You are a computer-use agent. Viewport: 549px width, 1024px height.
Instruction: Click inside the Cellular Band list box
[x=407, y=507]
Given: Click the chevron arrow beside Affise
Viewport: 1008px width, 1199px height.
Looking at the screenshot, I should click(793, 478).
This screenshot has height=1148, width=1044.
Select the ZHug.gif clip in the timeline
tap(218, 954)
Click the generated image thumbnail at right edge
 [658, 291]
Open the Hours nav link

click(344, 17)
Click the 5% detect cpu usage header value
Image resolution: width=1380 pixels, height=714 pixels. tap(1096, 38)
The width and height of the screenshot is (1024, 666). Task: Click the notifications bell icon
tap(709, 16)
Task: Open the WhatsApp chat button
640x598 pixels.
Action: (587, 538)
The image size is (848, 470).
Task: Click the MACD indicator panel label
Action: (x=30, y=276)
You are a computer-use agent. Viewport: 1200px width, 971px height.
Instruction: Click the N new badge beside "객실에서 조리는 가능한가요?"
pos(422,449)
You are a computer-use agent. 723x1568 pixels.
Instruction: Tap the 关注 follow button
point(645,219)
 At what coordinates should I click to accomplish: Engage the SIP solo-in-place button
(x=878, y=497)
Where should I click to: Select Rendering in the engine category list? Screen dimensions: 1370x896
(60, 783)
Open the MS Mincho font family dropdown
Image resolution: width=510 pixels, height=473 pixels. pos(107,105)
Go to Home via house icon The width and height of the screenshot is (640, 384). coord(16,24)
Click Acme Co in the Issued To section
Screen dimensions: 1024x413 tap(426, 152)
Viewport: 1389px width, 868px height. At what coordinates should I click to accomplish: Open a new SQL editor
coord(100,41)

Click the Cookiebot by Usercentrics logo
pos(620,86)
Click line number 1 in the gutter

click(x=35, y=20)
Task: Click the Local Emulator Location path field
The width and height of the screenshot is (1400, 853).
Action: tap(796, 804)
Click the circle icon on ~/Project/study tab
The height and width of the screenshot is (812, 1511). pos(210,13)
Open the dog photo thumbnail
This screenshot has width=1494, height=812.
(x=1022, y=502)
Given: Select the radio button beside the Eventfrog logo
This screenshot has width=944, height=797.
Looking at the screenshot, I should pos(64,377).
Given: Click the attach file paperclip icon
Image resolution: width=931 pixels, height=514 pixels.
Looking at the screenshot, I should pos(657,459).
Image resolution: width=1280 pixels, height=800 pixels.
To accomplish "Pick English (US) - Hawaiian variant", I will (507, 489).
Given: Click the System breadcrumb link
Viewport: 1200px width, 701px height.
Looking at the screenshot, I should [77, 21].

▸ Exercise task: Rewrite all of the lines above, replacing "Instruction" with "Command" and leaving everything else as it is.

▸ Complete answer:
You are a computer-use agent. Viewport: 549px width, 1024px height.
Command: Click inside the Cellular Band list box
[x=407, y=507]
Given: Click the chevron arrow beside Affise
Viewport: 1008px width, 1199px height.
Looking at the screenshot, I should click(793, 478).
This screenshot has height=1148, width=1044.
Select the ZHug.gif clip in the timeline
tap(218, 954)
Click the generated image thumbnail at right edge
 [658, 291]
Open the Hours nav link

click(344, 17)
Click the 5% detect cpu usage header value
Image resolution: width=1380 pixels, height=714 pixels. tap(1096, 38)
The width and height of the screenshot is (1024, 666). Task: Click the notifications bell icon
tap(709, 16)
Task: Open the WhatsApp chat button
640x598 pixels.
Action: (587, 538)
The image size is (848, 470).
Task: Click the MACD indicator panel label
Action: (x=30, y=276)
You are a computer-use agent. Viewport: 1200px width, 971px height.
Command: Click the N new badge beside "객실에서 조리는 가능한가요?"
pos(422,449)
You are a computer-use agent. 723x1568 pixels.
Command: Tap the 关注 follow button
point(645,219)
 At what coordinates should I click to accomplish: Engage the SIP solo-in-place button
(x=878, y=497)
Where should I click to: Select Rendering in the engine category list? Screen dimensions: 1370x896
(60, 783)
Open the MS Mincho font family dropdown
Image resolution: width=510 pixels, height=473 pixels. pos(107,105)
Go to Home via house icon The width and height of the screenshot is (640, 384). coord(16,24)
Click Acme Co in the Issued To section
Screen dimensions: 1024x413 tap(426, 152)
Viewport: 1389px width, 868px height. At what coordinates should I click to accomplish: Open a new SQL editor
coord(100,41)

Click the Cookiebot by Usercentrics logo
pos(620,86)
Click line number 1 in the gutter

click(x=35, y=20)
Task: Click the Local Emulator Location path field
The width and height of the screenshot is (1400, 853).
Action: tap(796, 804)
Click the circle icon on ~/Project/study tab
The height and width of the screenshot is (812, 1511). pos(210,13)
Open the dog photo thumbnail
This screenshot has width=1494, height=812.
(x=1022, y=502)
Given: Select the radio button beside the Eventfrog logo
This screenshot has width=944, height=797.
Looking at the screenshot, I should pos(64,377).
Given: Click the attach file paperclip icon
Image resolution: width=931 pixels, height=514 pixels.
Looking at the screenshot, I should pos(657,459).
Image resolution: width=1280 pixels, height=800 pixels.
To accomplish "Pick English (US) - Hawaiian variant", I will (507, 489).
Given: Click the System breadcrumb link
Viewport: 1200px width, 701px height.
Looking at the screenshot, I should [77, 21].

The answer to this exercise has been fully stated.